On Tue, 18 Nov 1997, Bill Schell wrote:
> All of Weber's modeling was done from concrete historical example based in
> culture as well as in materialist theory -- which is one reason his work
> has held up better than marxism.
Weber used historical examples, but they were far from concrete. First,
Weber did not believe in concrete theorizing because he argued you can
never grasp the totality and therefore should not theorize from that
standpoint. Weber rejected the realism and organicism of his German
historical materialist contemporaries--adopting a logic of causation (in
the social realm) drawn from legal studies, e.g., concerning
responsibility (leading to charges that he was an empiricist and a
positivist, in the limited sense)--and instead adopted, in part (Weber was
eclectic), the subjectivist position of the historicist. Weber's method
(e.g., the ideal type) was to abstract from a fragmentation of the
concrete, which leads one away from historical reality.
On this basis, Weber rejected unity in science. This is the opposite of
concrete theorizing, as I have noted, for the basis of this method is an
emphasis in abstraction from fragments, rather than explicit abstraction
from the concrete (totality). Weber's economics, as an example of his
method, were marginalist, i.e., reflecting the assumptions of the
neoclassical and rational choice models.
Secondly, Weber often theorized using counterfactual conditionals; here he
would (mentally) remove events from history and develop imaginary lines of
historical development from these starting points of unreality. This is in
line with Weber's subjectivist epistemic. From this standpoint, Weber
engaged in extended polemics against materialist historians (such as
Eduard Meyer), claiming that it was imaging events that didn't happen, or,
more precisely, thinking away events that did happen, that was useful for
historiography. (Indeed, his disagreements with Stammler weren't really
about Stammler's attempt to dissolve the connection between law and
economics, but rather with legalistic matters of procedure.) For instance,
in the review essay "The Logic of Historical Explanation," Weber started
from an assumption that the historical subject is a rational actor and
then supposes what would happen if that historical subject made a
different decision.
In other words, Weber's theorizing starts with the premises that (a)
individual actors are rational and (b) history is the product of rational
action. Both these assumptions are dubious, and in my view entirely
incorrect.
Importantly, Weber always claimed that he went into sociology to rid the
discipline of what he considered reified concepts such as "class,"

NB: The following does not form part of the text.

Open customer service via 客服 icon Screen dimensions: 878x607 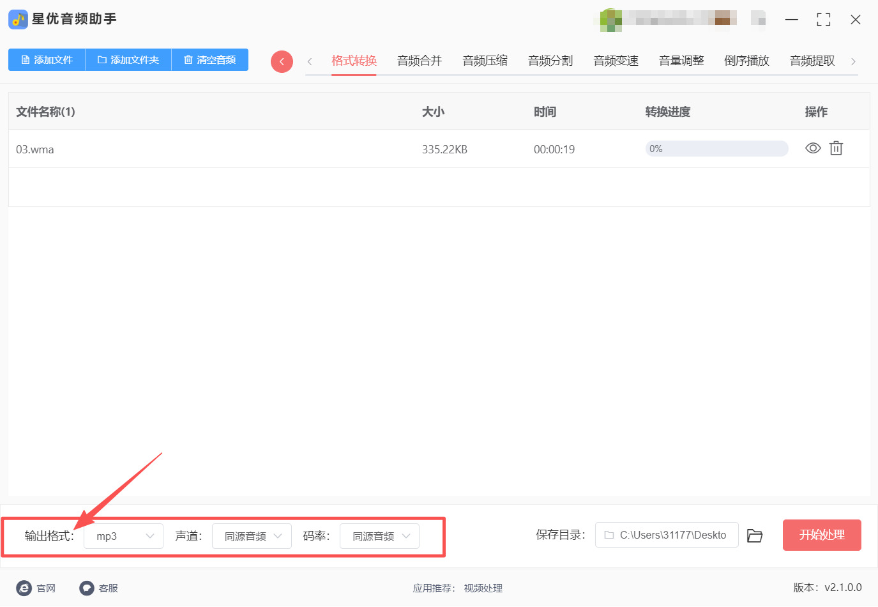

"structure," "relations," and "history." Weber argued that these were only
mental constructions with no objective reality. Of course, Weber
ultimately used realist vocabulary to describe the world he saw (because
science is nonsensical without it) and moved more towards a position of
realism as he matured; but he always took up polemics against realism in
historical and social science. This was a mistake. And it is a mistake to
follow Weber's lead.
Judging from what Weber hoped would be the character of social science,
and judging from the realism that I find in the work of those who frequent
World-Systems Network, and in the work I am in, it would seem that Weber's
system has not held up so well, contrary to what has written in the post
to which I am responding. Class relations are real and do constitute
objective reality; for Weber class is more or less the arbitrary
description of imagined orders of stratification. This will not do as a
social science.
So it would seem, in the end, that historical materialism, at least the
core assumptions upon which Marxism rests, have held up much better than
Weberian subjectivism. I am thankful for this.